***** Okunacak Metin *****

Kodlama stilinin isimlendirme kurallarını içerdiğini daha önce de söylemiştik. Bunun dışında tab kullanımı, açıklama satırlarının yerleştirilmesi gibi başlıklar da yine kodlama stiline dahildir. C programlama dilinin kutsal kitabı diyebileceğimiz ve Türkçemize de çevrilen "The C Programming Language" da C dilinin tasarımcıları tarafından tab için dört karakter uzunluğunda boşluğun uygun olduğu, tablamanın kodlama açısından önemi ve özellikle belli bir kodlama stilinin benimsenip kararlı biçimde uygulanmasının gereği vurgulanmıştır. Örneğin; her satıra bir komut yazılması, iki operand alan operatörler için operandları ile kendileri arasında birer boşluk bırakılması, virgül ve noktalı virgülün solunda boşluk bırakılmaması ancak sağında bir boşluk bırakılması gibi uygulamalar adı geçen kitapta ilk anda göze çarpan ve C programcıları arasında yaygın olan bir stildir. Özellikle "tümleşik geliştirme ortamı" (İngilizcesi ile Integrated Development Environment ya da kısaca IDE) diye bilinen yazılımlar sizin için tablama konusunda destek sunmaktadırlar. Microsoft'un Visual Studio ortamı ya da GNU/Linux üzerinde çalışan KDevelop, Anjuta ya da JBuilder gibi tümleşik geliştirme ortamları bu şekilde bir destek sunmaktadırlar. Artık programcıların tablama konusunda, eğer ellerinde bu tip bir ortam varsa, işi editörlerine havale etmeleri de mümkündür.

*****

● Amaç:
Kodlama stiliyle ilgili yukarıdaki metni hiçbir sözcüğünü değiştirmeden baştan sona eksiksiz aktarın.

***** Verilen Kayıtlar *****

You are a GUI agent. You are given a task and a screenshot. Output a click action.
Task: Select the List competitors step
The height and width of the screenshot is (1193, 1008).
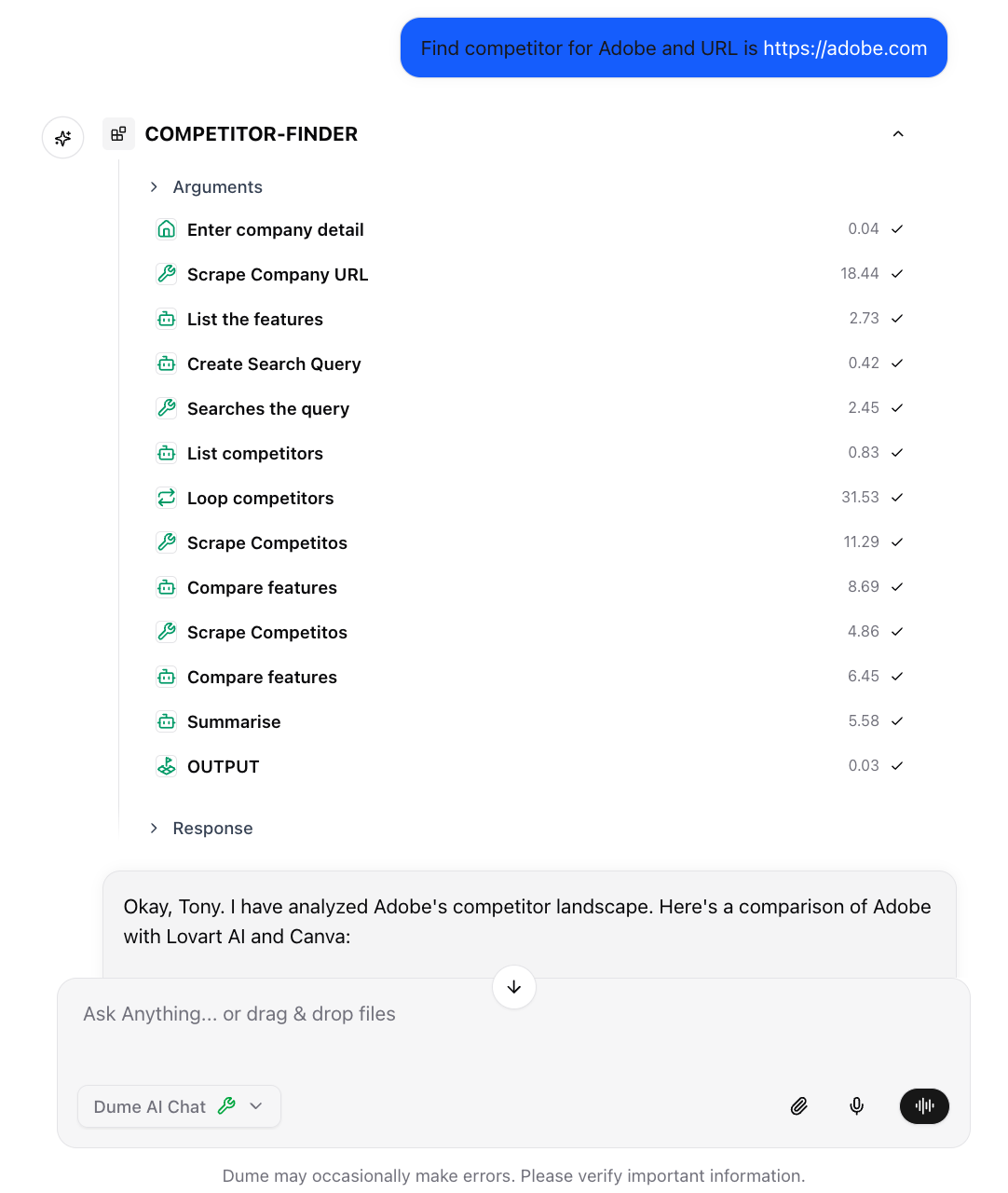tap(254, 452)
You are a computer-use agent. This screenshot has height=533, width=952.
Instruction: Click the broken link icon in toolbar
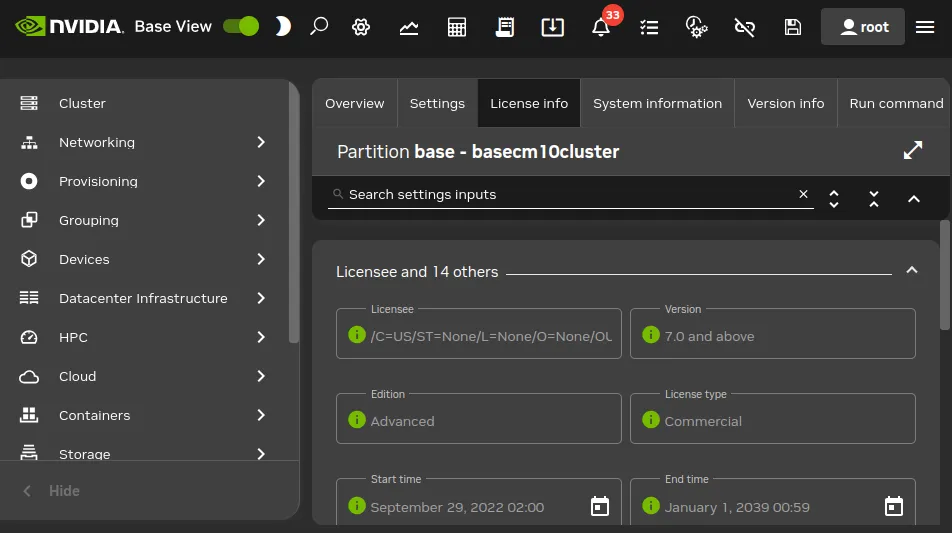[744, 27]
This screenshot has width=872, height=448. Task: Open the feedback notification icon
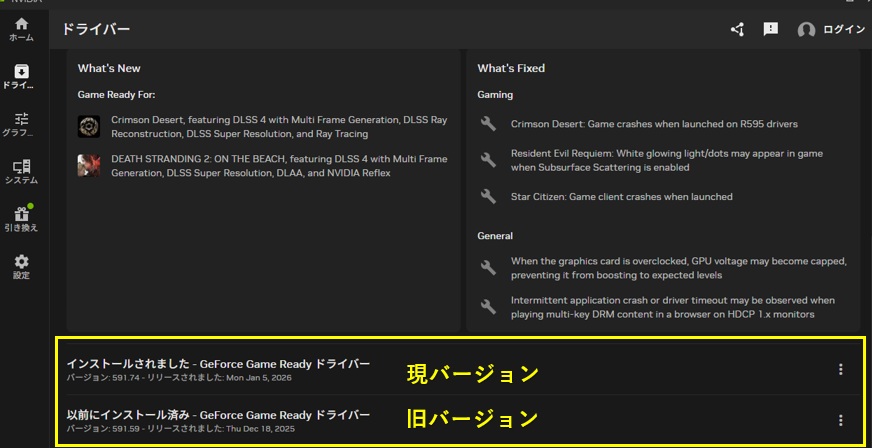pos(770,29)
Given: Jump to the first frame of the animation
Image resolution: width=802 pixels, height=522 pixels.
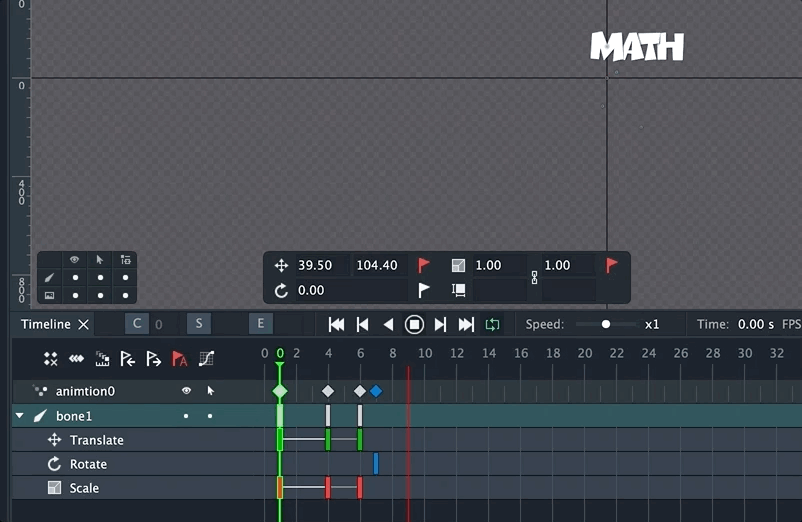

*****

● Alıştırmanın Cevabı:
Kodlama stilinin isimlendirme kurallarını içerdiğini daha önce de söylemiştik. Bunun dışında tab kullanımı, açıklama satırlarının yerleştirilmesi gibi başlıklar da yine kodlama stiline dahildir. C programlama dilinin kutsal kitabı diyebileceğimiz ve Türkçemize de çevrilen "The C Programming Language" da C dilinin tasarımcıları tarafından tab için dört karakter uzunluğunda boşluğun uygun olduğu, tablamanın kodlama açısından önemi ve özellikle belli bir kodlama stilinin benimsenip kararlı biçimde uygulanmasının gereği vurgulanmıştır. Örneğin; her satıra bir komut yazılması, iki operand alan operatörler için operandları ile kendileri arasında birer boşluk bırakılması, virgül ve noktalı virgülün solunda boşluk bırakılmaması ancak sağında bir boşluk bırakılması gibi uygulamalar adı geçen kitapta ilk anda göze çarpan ve C programcıları arasında yaygın olan bir stildir. Özellikle "tümleşik geliştirme ortamı" (İngilizcesi ile Integrated Development Environment ya da kısaca IDE) diye bilinen yazılımlar sizin için tablama konusunda destek sunmaktadırlar. Microsoft'un Visual Studio ortamı ya da GNU/Linux üzerinde çalışan KDevelop, Anjuta ya da JBuilder gibi tümleşik geliştirme ortamları bu şekilde bir destek sunmaktadırlar. Artık programcıların tablama konusunda, eğer ellerinde bu tip bir ortam varsa, işi editörlerine havale etmeleri de mümkündür.